[SOURCE]
%%

Sponsor: Technology Committee
Moderator: Amy Lucker, Librarian, Museum of Fine Arts, Boston
Speakers:
Lee Sorensen, Bibliographer for Art and Reference, Librarian, Lilly
Library, Duke University
Eileen Quam, Foundations Project Coordinator and Metadata Specialist,
State of Minnesota
Paula Hardin, Visual Resources Library, Louisiana State University
Recorder: Marilyn Czerniejewski, Associate Librarian, The Toledo Museum of Art Library, Toledo, Ohio
Amy Lucker introduced the speakers and got the session started with
a brief presentation of some basic vocabulary terms necessary to be familiar
with when exploring search engines for your site, including: Web Search
Engine, Hierarchical Index, Robot and Spider, Meta-Search engine, Multi-media
Search Engines, Query types, Relevance ranking, CGI, Client vs. Server,
AI (Artificial Intelligence):, Conceptual Search Engines, Vortal, and Visual
Result Displays.
Lee Sorensen explained a search engine as an algorithm that can gather information and place it into a holding file for display. He described how search engines work, using a spider to go out and find the information and CGI to translate it for your display. It begins with a search form on your client machine. The engine then scans for the search term across a data file, placing the information into a result file on the client. Engines harvest periodically. Placing information into an index file speeds retrieval.
Sorensen distinguished between the working of a local and an external search engine. Locally, indexing is done according to file location in a directory, rather than by file links, therefore it would not be affected by broken links as is possible with an external search. It does not harvest dynamic data such as CGI results.

%%

[EXCERPTED DATA]
%%

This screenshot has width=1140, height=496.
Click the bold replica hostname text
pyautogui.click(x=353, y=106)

%%
%%

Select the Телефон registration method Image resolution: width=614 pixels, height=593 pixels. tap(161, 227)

%%

[WHAT TO WORK ON]
1. Can you transcribe the stretch of the search engine session report from "Sorensen distinguished between" through "as CGI results."?
2. Can you pick up the search engine session report after its last sentence and keep it going?

[EXPECTED ANSWERS]
1.
Sorensen distinguished between the working of a local and an external search engine. Locally, indexing is done according to file location in a directory, rather than by file links, therefore it would not be affected by broken links as is possible with an external search. It does not harvest dynamic data such as CGI results.

2.
Sorensen said that designing pages with a generic title would result in a higher retrieval ranking. Also meta descriptors and keywords should be created using terms that searchers would be likely to use. Repetition is also useful, e.g., include both art libraries and art librarians.
He briefly discussed cases when web sites do not need a search engine. A search engine is needed when:
Eileen Quam's presentation covered an actual extensive implementation of the Ultraseek search engine and use of metadata on Minnesota's gateway site to environmental information called "Bridges." Metadata was defines as data about data, or the story that tells the story. Dublin Core metadata is one application of metadata. (Others are TEI, SGML, GIS, GILS, XML.) It uses 15 basic elements. The two that Quam believes need the most professionalism to create are subject or keyword, and description. In many search engines, the description replaces what the engine would otherwise retrieve, so what you write is what gets used. Dublin Core was chose for Bridges because it is in world-wide use and is up for an ISO standard. Quam prefers DC data to be imbedded into the page so that it travels with the page.
Quam established standards to be used in the project. She recommends using ISO standards wherever possible. These standards were decided upon: metadata - Dublin Core; controlled vocabulary - LIV-MN; name authority - AACR2/LC; geographic areas - AACR2/LC; dates - ISO 8601. There were others for language, punctuation, capitalization, etc.
XML was described as the successor to HTML. It provides content control of HTML, using a style sheet to separate out instructions for the look of a page. So far, browsers cannot read the style sheet. It allows identifying the type of information by its field/tag type. XML does not have standardization as yet. It may be 3 to 5 years before there is consistent naming.
Quam described the North Star search Content Classification Engine.
It encompasses arts and humanities as well as many other topics. It uses
a Yahoo-style topic hierarchy, with only the top level visible at first,
requiring a click to see deeper levels. It allows search by keyword and
topic, as well as searching within a topic. At first the thesaurus and
the content classification engine were conceived as two separate things.
They were later connected, by making sure that the CCE categories used
terms from the thesaurus. Quam summarized by concluding that metadata is
worth the trouble, and that a CCE is effective, offering multiple ways
of searching.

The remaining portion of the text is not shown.